Merwin, eldest child of the Rev. Samuel Merwin, pastor of the United Society (later called the United Church on the Green) in New Haven, and Clarina B. (Taylor) Merwin, was born in New Haven, August 22, 1807. He graduated from Yale College in 1827. He attended Yale Law School for two years, until June, 1829, when he was admitted to the Connecticut bar. He then began the practice of his profession in Norwalk, where he remained until December, 1843, when he removed to New York City. During his residence in Connecticut, he was once (1838) a member of the Connecticut General Assembly, and for several years clerk of the county courts. He was also for a part of the time proprietor and editor of the Norwalk Gazette. On removing to New York he relinquished his profession, and was for some years engaged in a lucrative mercantile business; later, he was entrusted with the management of a railroad, and thence drifted into the New York Stock Exchange.
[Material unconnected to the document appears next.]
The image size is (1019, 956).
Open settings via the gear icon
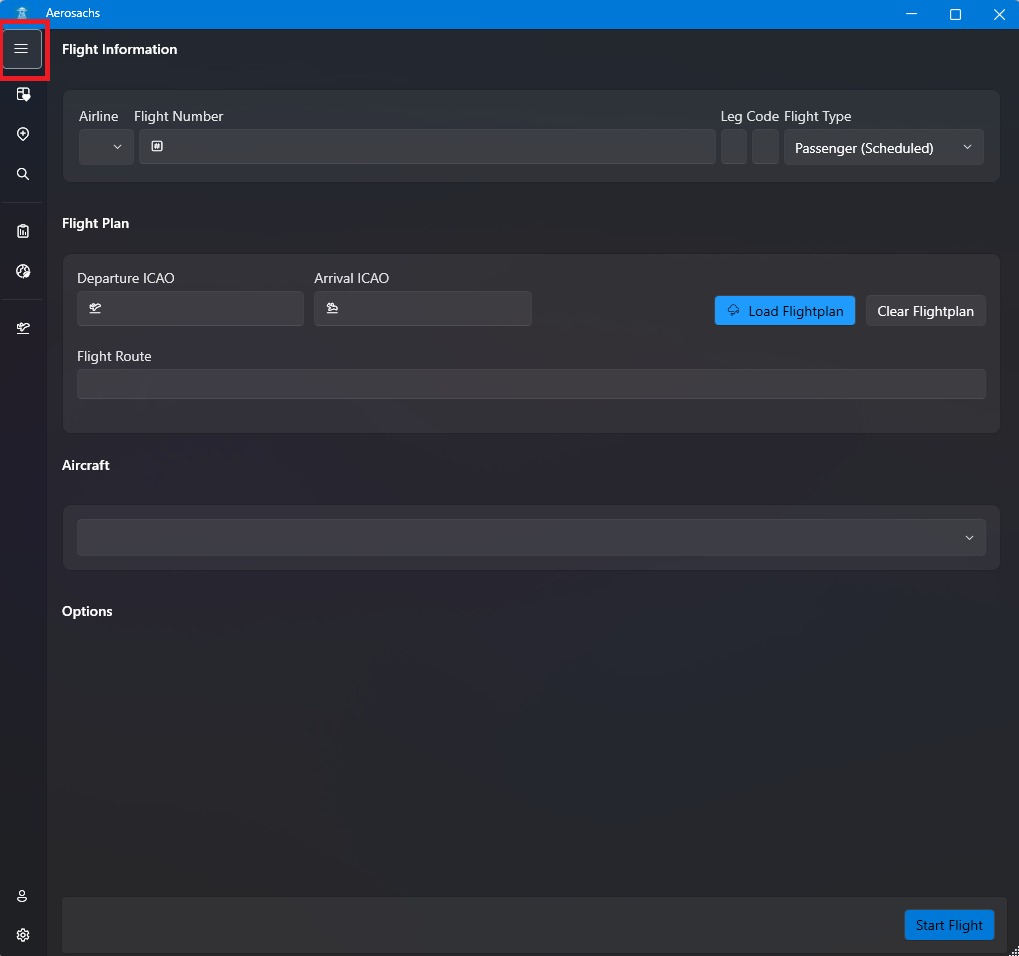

In 1862 he was engaged with others in founding and organizing the North American Life Insurance Company, of which he was the first Secretary and for a long time (and at his death) the Vice President. After frequent attacks of heart-disease, he died from that cause at his home in Brooklyn, January 15, 1885, in his 78th year.
In September, 1830, he was married to Hannah B. White, youngest daughter of Col. E. Moss White, of Danbury, Conn., by whom he had two sons and one daughter, who survived him. Her death in October, 1843, in connection with the failure of his health, was the occasion of the relinquishment of his profession and his removal to New York.